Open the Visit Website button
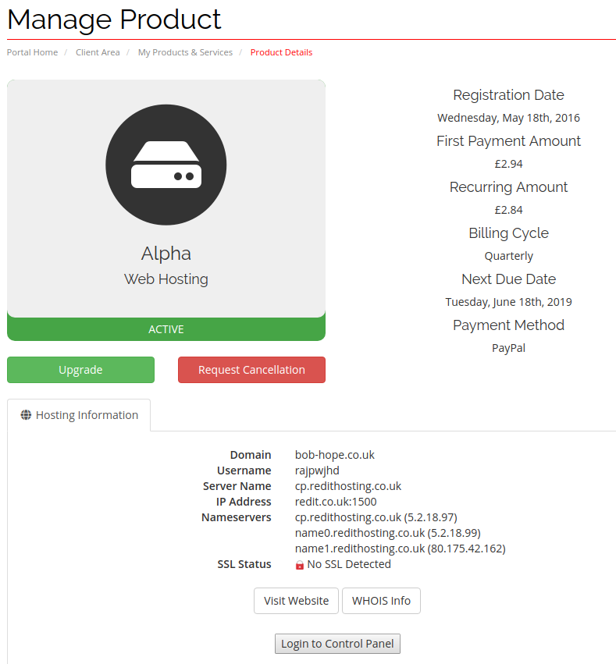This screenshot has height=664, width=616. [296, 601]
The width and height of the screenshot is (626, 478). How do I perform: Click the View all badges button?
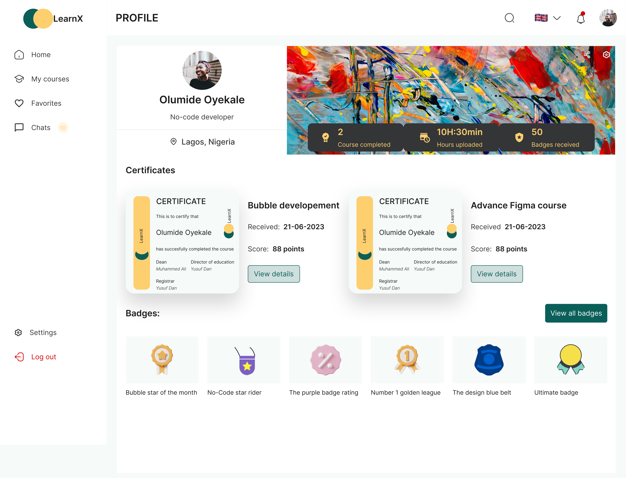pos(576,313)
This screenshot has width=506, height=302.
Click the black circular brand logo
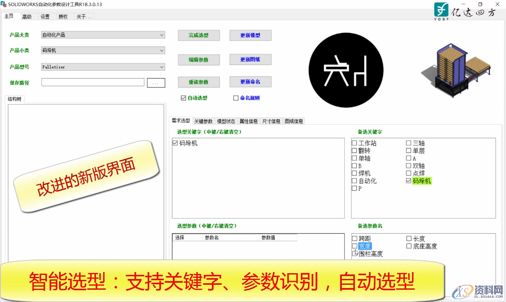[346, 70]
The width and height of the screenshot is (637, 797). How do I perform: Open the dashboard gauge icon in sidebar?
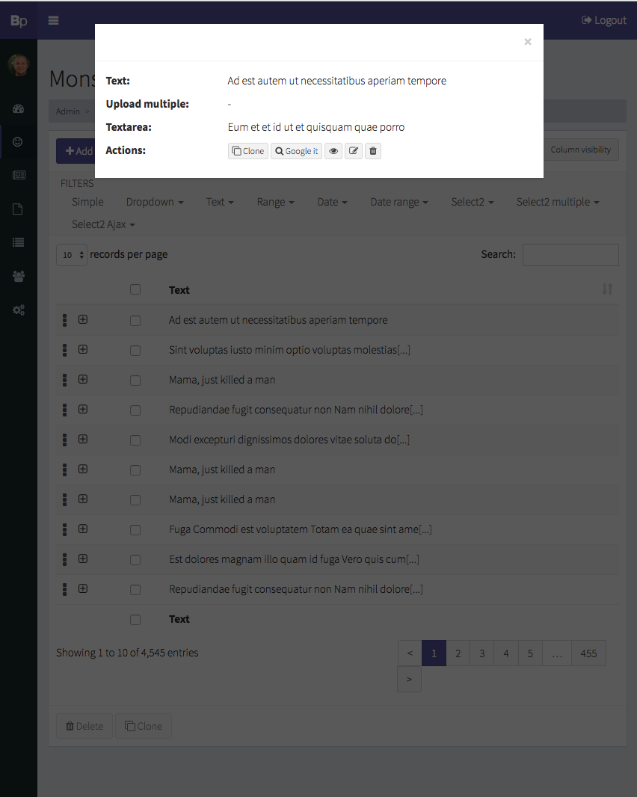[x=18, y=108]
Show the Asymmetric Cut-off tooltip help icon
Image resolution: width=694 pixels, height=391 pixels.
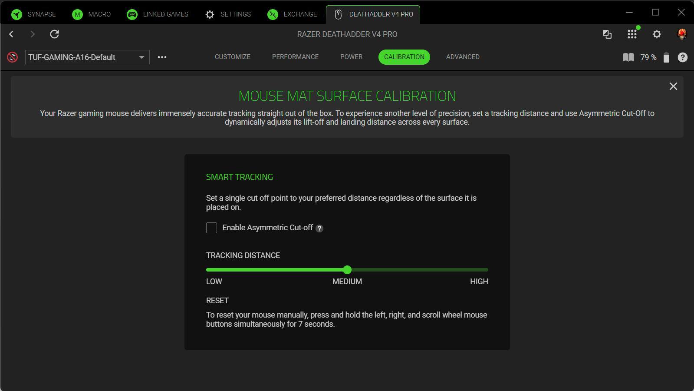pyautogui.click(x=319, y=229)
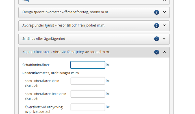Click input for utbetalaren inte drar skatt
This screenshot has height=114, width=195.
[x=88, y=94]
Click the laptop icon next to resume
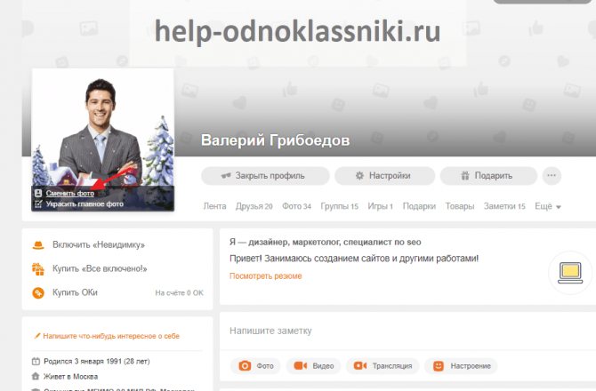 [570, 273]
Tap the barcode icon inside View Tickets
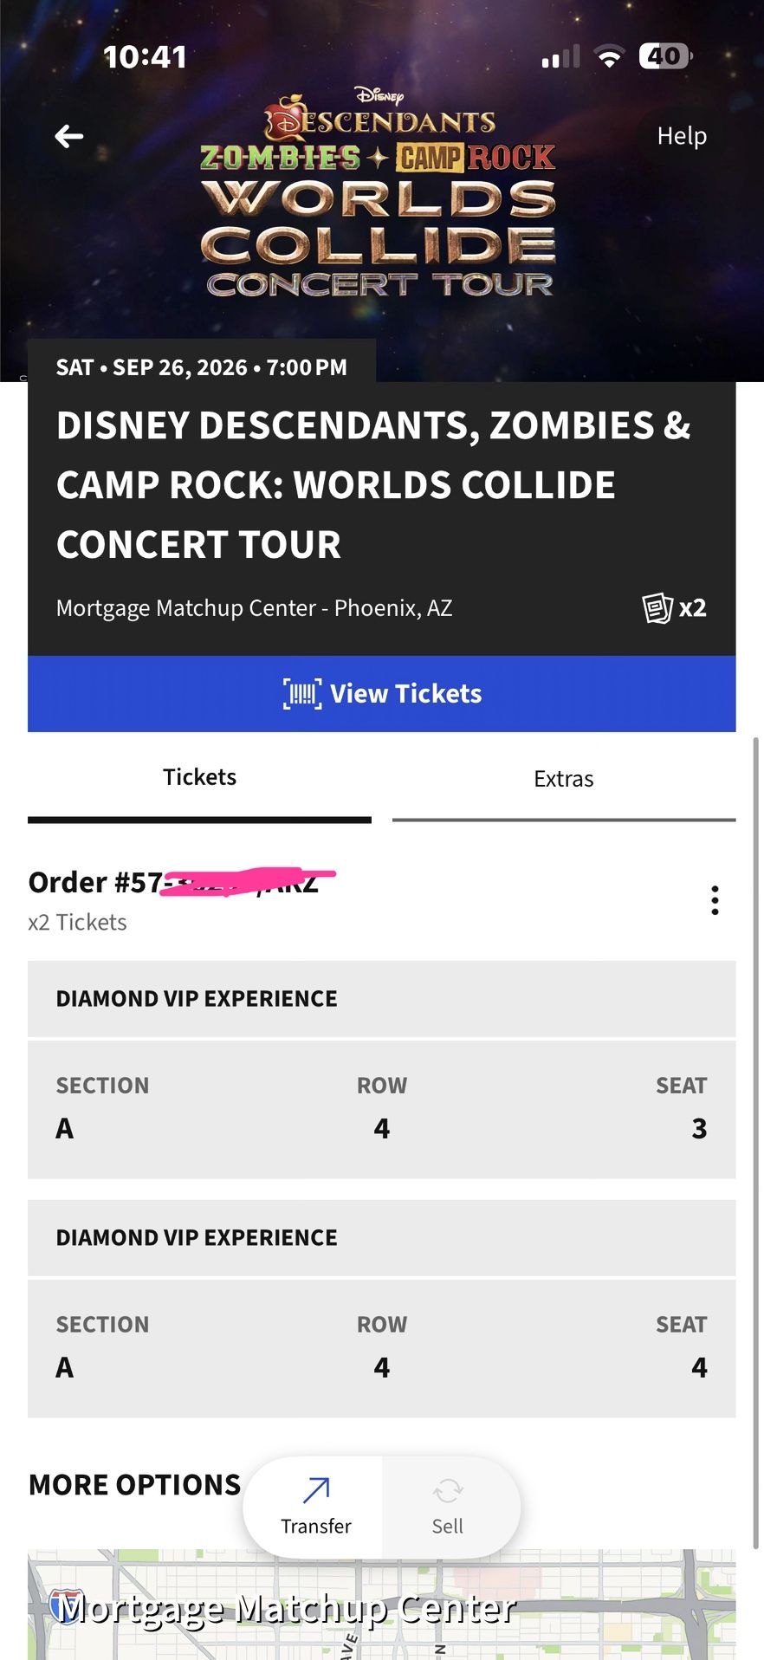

++++

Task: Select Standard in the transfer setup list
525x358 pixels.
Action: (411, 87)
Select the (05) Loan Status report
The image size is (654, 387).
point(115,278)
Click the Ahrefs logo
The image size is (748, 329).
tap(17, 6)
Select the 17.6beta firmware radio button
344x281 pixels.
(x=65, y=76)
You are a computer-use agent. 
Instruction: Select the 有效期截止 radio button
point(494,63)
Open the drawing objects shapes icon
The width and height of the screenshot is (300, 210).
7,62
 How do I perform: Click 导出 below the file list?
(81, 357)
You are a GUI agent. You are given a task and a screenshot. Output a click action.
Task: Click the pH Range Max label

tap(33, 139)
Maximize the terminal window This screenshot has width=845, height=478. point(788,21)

++++

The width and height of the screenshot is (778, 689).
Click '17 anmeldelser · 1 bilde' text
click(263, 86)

++++

PROBLEM REQUIREMENTS: Which lines of the data include "agent"? Copy each of them.

ANSWER SPACE:
You are a computer-use agent. 
You are a GUI agent. You are given a task and a screenshot. Output a click action.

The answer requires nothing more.